TEXT SEGMENT —
Education is an honorable professionBy Marissa Cornelius | 02/23/2017 10:42pm
CW / Kylie Cowden
I need to admit that I was left incredibly inspired by the recent nomination of and subsequent confirmation hearings for Betsy DeVos for Secretary of Education. Of course, I was not inspired by DeVos, seeing as the only qualifications she has to lead the Department of Education are the $200 million that her family has funneled into GOP campaigns since the 1980s. Her confirmation was quid pro quo American politics at its worst, and it was disgusting to see someone so incompetent entrusted with the future of America’s schools.
What inspired me was the reaction to her nomination by the American people. I saw people that had never previously spoken out about education policy encouraging their fellow citizens to beseech their senators to fight against her nomination. Education is an issue that is all too often pushed to the background of American political discussions, and it was heartening to see it at the forefront for once. However, as encouraging as it was to see this support for America’s public schools, I was also left incredibly frustrated. If so many people care about education and believe that America’s students deserve the best, why is there still such a negative stigma attached to education as a profession?
Being an education major, I cannot even express the amount of times I have told someone about my academic success only to have them say, “Well, you’re an education major, so it doesn’t really count.” My major is often referred to as a “joke” or “not a real major,” and these comments used to leave extremely shaken and insecure. Now, they just make me angry.
One reason for this anger is that my major is not easy. I will admit that my Planning Secondary Curriculum is probably not as complex as Calculus II, but I have found that the ease of education classes make the job seem deceptively easy. I would like to see some of the College of Education’s critics attempt to make a group of unmotivated high school juniors understand why learning about the social repercussions of World War I is important. I would love to see them explain ACT math to students who are several grade levels behind in their comprehension because the public schooling system has failed them to this point. I would love to see them attempt to reach out to the student with cuts up and down her arms and explain that no, she does deserve to be alive. Being a teacher is a job that no amount of classes can ever truly prepare you for, and the amount of interpersonal skills required to be a successful educator is astounding. The difficulty of teaching should not be underestimated.

WORK INSTRUCTIONS —
(1) Translate this sentence from the column on education as a profession into Spanish: "The difficulty of teaching should not be underestimated."
(2) According to the column on education as a profession, how much money has Betsy DeVos's family funneled into GOP campaigns since the 1980s?
(3) Reproduce the passage of the column on education as a profession between "What inspired me" and "as a profession?", inclusive.

INFORMATION PROVIDED —

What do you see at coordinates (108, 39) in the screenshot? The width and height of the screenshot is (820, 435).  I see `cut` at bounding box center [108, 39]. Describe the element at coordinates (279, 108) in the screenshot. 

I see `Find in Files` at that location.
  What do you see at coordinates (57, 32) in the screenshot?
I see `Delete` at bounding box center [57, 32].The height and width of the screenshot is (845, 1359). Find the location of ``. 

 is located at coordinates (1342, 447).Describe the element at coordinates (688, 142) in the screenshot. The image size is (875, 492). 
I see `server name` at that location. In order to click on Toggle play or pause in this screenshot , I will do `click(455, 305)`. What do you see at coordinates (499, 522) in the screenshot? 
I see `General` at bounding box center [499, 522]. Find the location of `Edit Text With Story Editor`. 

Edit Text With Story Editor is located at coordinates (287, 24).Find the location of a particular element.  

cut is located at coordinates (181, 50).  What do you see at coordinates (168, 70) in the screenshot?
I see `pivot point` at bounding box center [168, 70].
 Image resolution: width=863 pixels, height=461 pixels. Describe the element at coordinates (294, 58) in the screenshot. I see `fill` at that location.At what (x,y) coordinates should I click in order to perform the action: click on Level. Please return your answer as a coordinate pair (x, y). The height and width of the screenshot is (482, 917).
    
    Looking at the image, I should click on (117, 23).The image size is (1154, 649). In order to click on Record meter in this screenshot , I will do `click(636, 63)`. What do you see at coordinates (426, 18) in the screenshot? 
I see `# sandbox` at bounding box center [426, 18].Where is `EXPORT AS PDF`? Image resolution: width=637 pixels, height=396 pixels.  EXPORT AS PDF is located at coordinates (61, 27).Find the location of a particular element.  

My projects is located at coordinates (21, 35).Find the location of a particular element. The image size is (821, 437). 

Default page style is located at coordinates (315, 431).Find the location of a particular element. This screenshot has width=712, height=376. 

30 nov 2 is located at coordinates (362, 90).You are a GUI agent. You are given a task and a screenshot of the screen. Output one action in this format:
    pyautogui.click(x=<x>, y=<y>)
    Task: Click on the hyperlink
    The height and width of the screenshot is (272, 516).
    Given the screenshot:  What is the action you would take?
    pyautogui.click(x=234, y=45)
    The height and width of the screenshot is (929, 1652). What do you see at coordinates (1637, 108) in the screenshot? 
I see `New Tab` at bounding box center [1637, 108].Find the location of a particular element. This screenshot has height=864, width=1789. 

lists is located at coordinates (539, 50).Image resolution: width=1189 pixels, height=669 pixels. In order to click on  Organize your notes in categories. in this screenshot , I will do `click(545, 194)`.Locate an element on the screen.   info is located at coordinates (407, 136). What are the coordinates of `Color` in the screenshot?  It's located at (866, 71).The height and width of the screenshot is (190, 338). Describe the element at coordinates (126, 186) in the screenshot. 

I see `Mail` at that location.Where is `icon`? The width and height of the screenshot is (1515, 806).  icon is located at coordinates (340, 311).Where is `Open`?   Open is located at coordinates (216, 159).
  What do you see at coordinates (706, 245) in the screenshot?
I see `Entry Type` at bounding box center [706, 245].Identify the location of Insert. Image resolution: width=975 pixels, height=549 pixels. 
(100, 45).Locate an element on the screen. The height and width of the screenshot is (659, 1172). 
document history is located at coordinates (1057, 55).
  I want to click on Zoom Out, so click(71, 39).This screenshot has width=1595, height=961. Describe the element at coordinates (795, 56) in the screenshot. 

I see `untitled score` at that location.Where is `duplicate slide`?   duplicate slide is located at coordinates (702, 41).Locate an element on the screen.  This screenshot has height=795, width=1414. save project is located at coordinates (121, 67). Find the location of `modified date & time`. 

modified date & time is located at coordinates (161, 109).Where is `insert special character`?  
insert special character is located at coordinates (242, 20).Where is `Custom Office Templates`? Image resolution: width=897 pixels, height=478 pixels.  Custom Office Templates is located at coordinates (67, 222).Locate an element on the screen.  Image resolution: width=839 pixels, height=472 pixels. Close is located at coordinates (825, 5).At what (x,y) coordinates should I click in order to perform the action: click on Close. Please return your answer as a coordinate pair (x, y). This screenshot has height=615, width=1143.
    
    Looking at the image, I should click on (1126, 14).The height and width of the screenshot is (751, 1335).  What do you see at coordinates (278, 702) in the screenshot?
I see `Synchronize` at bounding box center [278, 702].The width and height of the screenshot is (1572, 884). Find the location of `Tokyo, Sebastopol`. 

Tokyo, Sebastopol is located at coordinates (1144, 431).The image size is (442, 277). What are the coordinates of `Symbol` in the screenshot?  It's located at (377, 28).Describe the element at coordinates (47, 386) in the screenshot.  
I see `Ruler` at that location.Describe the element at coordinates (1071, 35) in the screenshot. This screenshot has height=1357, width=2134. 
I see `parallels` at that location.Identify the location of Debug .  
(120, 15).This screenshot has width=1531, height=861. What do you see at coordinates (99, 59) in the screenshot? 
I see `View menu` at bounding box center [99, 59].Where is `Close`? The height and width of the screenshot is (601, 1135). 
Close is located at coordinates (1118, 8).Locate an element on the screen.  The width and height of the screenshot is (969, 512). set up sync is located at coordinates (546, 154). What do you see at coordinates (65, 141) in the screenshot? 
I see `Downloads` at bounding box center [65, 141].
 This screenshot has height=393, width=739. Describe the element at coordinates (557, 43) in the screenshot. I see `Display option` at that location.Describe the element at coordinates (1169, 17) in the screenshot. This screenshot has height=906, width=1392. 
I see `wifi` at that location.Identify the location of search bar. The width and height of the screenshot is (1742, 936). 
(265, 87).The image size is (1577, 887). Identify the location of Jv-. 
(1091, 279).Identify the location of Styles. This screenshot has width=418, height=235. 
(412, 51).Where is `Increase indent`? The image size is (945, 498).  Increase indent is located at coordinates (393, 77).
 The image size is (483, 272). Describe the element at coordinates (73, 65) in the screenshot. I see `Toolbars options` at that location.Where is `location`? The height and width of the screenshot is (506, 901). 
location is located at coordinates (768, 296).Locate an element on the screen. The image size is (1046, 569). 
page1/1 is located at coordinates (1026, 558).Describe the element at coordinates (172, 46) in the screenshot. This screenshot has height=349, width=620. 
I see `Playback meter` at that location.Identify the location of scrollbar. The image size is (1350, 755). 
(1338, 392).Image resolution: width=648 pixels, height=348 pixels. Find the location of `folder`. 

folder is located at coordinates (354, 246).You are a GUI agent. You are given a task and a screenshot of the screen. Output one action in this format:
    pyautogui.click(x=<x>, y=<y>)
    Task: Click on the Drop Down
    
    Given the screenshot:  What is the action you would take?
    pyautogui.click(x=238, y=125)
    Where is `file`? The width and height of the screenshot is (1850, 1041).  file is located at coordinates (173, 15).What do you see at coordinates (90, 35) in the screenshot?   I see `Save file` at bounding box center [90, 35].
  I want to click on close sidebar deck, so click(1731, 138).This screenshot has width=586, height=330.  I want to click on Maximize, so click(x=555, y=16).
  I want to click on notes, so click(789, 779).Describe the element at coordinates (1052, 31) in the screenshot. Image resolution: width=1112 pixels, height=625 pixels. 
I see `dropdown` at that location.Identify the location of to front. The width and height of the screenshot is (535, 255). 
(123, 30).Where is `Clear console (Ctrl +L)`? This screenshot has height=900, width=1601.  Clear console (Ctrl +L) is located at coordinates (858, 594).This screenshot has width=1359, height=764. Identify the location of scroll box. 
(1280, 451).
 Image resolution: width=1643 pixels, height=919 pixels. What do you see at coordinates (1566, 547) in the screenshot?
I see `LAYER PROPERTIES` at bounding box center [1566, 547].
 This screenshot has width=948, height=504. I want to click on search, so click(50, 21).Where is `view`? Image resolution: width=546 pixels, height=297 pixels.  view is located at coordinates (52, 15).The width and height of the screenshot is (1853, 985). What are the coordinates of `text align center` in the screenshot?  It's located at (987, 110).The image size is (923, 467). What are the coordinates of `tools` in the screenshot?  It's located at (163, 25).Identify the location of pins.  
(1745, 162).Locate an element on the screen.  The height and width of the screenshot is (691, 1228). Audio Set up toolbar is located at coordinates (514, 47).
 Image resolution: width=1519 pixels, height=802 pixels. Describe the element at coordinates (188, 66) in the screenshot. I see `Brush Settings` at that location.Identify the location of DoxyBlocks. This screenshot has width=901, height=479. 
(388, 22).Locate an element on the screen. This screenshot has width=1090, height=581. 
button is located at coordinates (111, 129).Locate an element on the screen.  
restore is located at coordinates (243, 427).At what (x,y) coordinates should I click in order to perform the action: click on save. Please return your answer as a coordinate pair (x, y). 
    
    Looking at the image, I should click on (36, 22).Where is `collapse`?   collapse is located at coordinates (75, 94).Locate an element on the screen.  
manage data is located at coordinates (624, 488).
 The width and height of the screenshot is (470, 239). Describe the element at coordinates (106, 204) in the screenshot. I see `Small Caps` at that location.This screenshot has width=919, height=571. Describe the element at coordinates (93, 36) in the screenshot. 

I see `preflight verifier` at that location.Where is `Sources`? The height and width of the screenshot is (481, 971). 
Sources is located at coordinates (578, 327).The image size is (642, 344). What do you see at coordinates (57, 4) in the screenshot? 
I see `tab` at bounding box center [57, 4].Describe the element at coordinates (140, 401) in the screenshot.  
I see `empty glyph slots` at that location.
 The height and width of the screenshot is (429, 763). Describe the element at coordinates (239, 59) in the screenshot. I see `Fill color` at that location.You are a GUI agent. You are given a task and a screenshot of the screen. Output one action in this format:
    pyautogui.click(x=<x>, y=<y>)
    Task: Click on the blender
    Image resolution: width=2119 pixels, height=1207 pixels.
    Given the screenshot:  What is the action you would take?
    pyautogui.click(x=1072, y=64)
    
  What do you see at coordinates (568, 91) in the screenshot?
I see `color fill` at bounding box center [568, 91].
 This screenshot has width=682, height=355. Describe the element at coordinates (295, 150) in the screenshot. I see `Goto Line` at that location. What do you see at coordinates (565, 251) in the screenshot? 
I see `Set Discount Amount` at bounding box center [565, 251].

COMPLETED EXERCISE —
(1) La dificultad de la enseñanza no debe subestimarse.

(2) $200 million.

(3)
What inspired me was the reaction to her nomination by the American people. I saw people that had never previously spoken out about education policy encouraging their fellow citizens to beseech their senators to fight against her nomination. Education is an issue that is all too often pushed to the background of American political discussions, and it was heartening to see it at the forefront for once. However, as encouraging as it was to see this support for America’s public schools, I was also left incredibly frustrated. If so many people care about education and believe that America’s students deserve the best, why is there still such a negative stigma attached to education as a profession?